Kouchaki and Smith suggest that organizations "need to be more vigilant about combating the unethical behavior of customers (or employees) in the afternoon."

Kouchaki and Smith describe four experiments that provide evidence for their thesis. In the first two, participants—62 and 65 undergraduates, respectively—took part in a visual-perception test that awarded them money for correct answers. They worked on computers in unsupervised, partitioned spaces, giving them the opportunity to lie to increase their payment.

In both groups, people who performed the experiment in the afternoon “engaged in clear cheating” more frequently than those who did so in the morning.

Participants in the second experiment also completed a series of word fragments—for example, filling in letters to create a word ending in the letters RAL. Researchers were curious to see if their minds would guide them to the word “moral” or take them in a different direction entirely—say, to the word “coral.”

They found people who took part in the afternoon sessions “completed the fragments with fewer morality-related words than did those in the morning sessions.” The researchers interpret this to reflect a lowered “capacity for moral awareness” later in the day.

A third experiment featured 102 people recruited from Amazon’s Mechanical Turk. They were randomly assigned a block of time (either 8 to 11 a.m. or 3 to 6 p.m.) and instructed to perform “a decision-making task in which they had an opportunity to lie to earn more money.”

Once again, “participants in the afternoon lied more than did those in the morning,” the researchers write. The p.m. participants also reported greater levels of “cognitive fatigue.”

For the final experiment, 70 people recruited online were asked to solve a series of matrices and report their success. The more they solved, the greater their monetary payoff. Some of the matrices were unsolvable; the assertion one of them had been cracked was a clear indication of dishonesty.

Participants in the morning and afternoon groups both “cheated to some degree,” the researchers report, “but afternoon participants cheated more.”

Those who took part in this final experiment also responded to a series of statements measuring their tendency to disengage ethically. For instance, they expressed their agreement or disagreement with assertions such as, “It’s hardly a sin to inflate your own credentials.”

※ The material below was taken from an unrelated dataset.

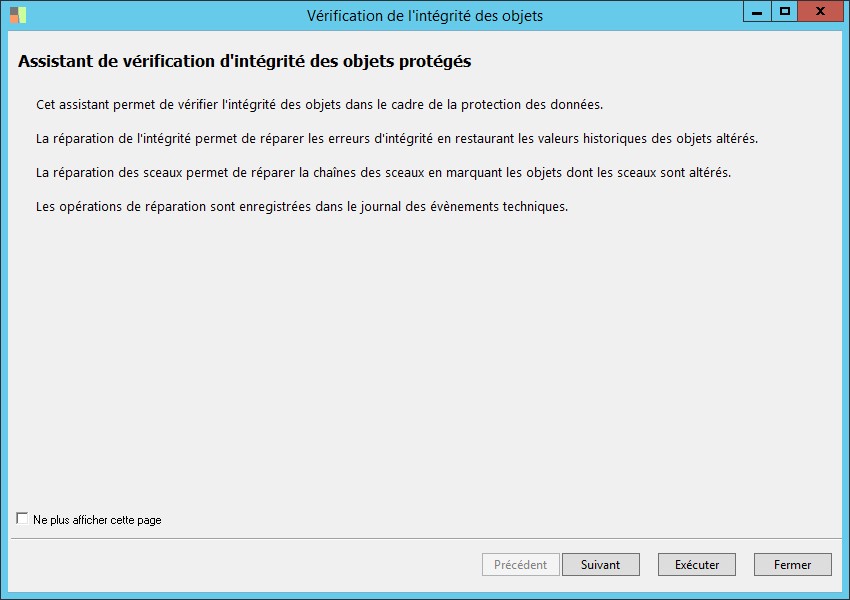850x600 pixels.
Task: Click the window title 'Vérification de l'intégrité des objets'
Action: pos(427,16)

Interestingly, the people who responded negatively to such statements—thereby insisting on upholding strong morals—were also the ones who saw the largest decline in ethical behavior from a.m. to p.m. Apparently they had the strength to resist temptation early in the day, but gradually lost it as the hours ticked by.

For Kouchaki and Smith, this provides additional evidence that “the capacity for self-control is like a muscle, and requires rest after use for its strength to be restored.” (Perhaps watching an enjoyable television rerun would help.) As “self-regulatory resources are gradually depleted throughout the day,” they argue, “people are more likely to behave unethically in the afternoon than in the morning.”

It’s worth noting that some days are more taxing than others, and—if this theory is correct—result in a greater draw-down of one’s self-control reserve. It’d be interesting to do these same experiments after surveying participants regarding what temptations they had passed up during the course of the day.

A few practical implications arise from these findings. Kouchaki and Smith suggest that organizations “need to be more vigilant about combating the unethical behavior of customers (or employees) in the afternoon.” Indeed, that vigilance could expand to individuals, who might want to wait on major ethical choices until they’ve had a good night’s sleep.

So if you suspect you’re being swindled or lied to, check your watch. If the hour is getting late, your wariness just may be justified.